Photographe en herbe, de Danièle Chauvin

Piste: S'inspirer d'une photo pour imaginer une fin, et dérouler l'histoire qui y mène.

Fernando Scianna, Sicile, 1987

Eté, chaleur, poussière. Enzo ne semble pas s’en soucier. Sur la place San Sébastien, depuis le début de l’après-midi, il court derrière le ballon. Ses camarades, agglutinés autour de lui tels un essaim en folie hurlent leur plaisir et leur excitation. Les pieds virevoltent, se suivent, se rattrapent, se dépassent, s’entrecroisent. Tlac ! Super ! Le ballon sort, mené par le jeu de jambes époustouflant d’Andréa. Il approche des buts, il y est…Pan, la vigilance de Lorenzo l’éjecte à l’extérieur de la zone de jeu. Ouf, ce n’est qu’une touche. Remise en jeu, et c’est reparti.
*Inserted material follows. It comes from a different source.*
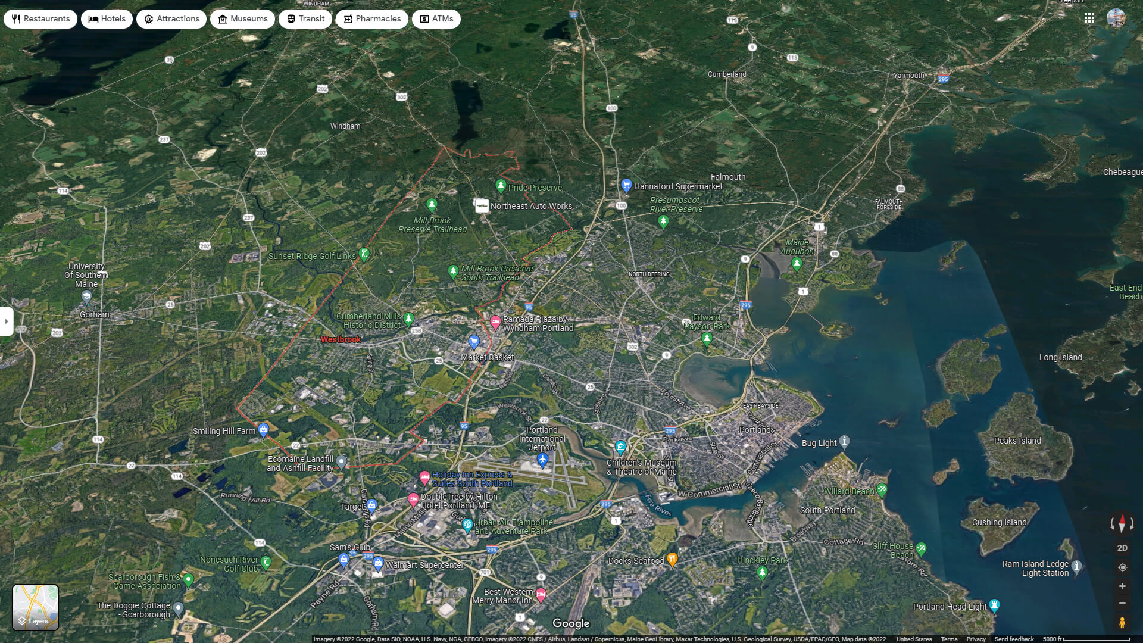The height and width of the screenshot is (643, 1143).
Task: Click the Send feedback link
Action: click(1014, 638)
Les anciens, assis à l’ombre du platane, se rappellent leur temps d’il y a longtemps, le temps où eux aussi marquaient les limites du terrain de foot avec leur chandail, et, sous la canicule, sous la pluie, sous le vent violent, disputaient âprement leurs matchs. C’était le temps d’avant, le leur. Et puis leurs enfants avaient pris leur tour, avec leurs T-shirts. Parmi eux, Antonio, le père d’Enzo. Ç’avait été un brave gosse qui était devenu un chic type… Les cris des gamins les fatiguent un peu, mais après tout, il n’y a pas tant de distractions ici, et le spectacle vaut bien quelques désagréments.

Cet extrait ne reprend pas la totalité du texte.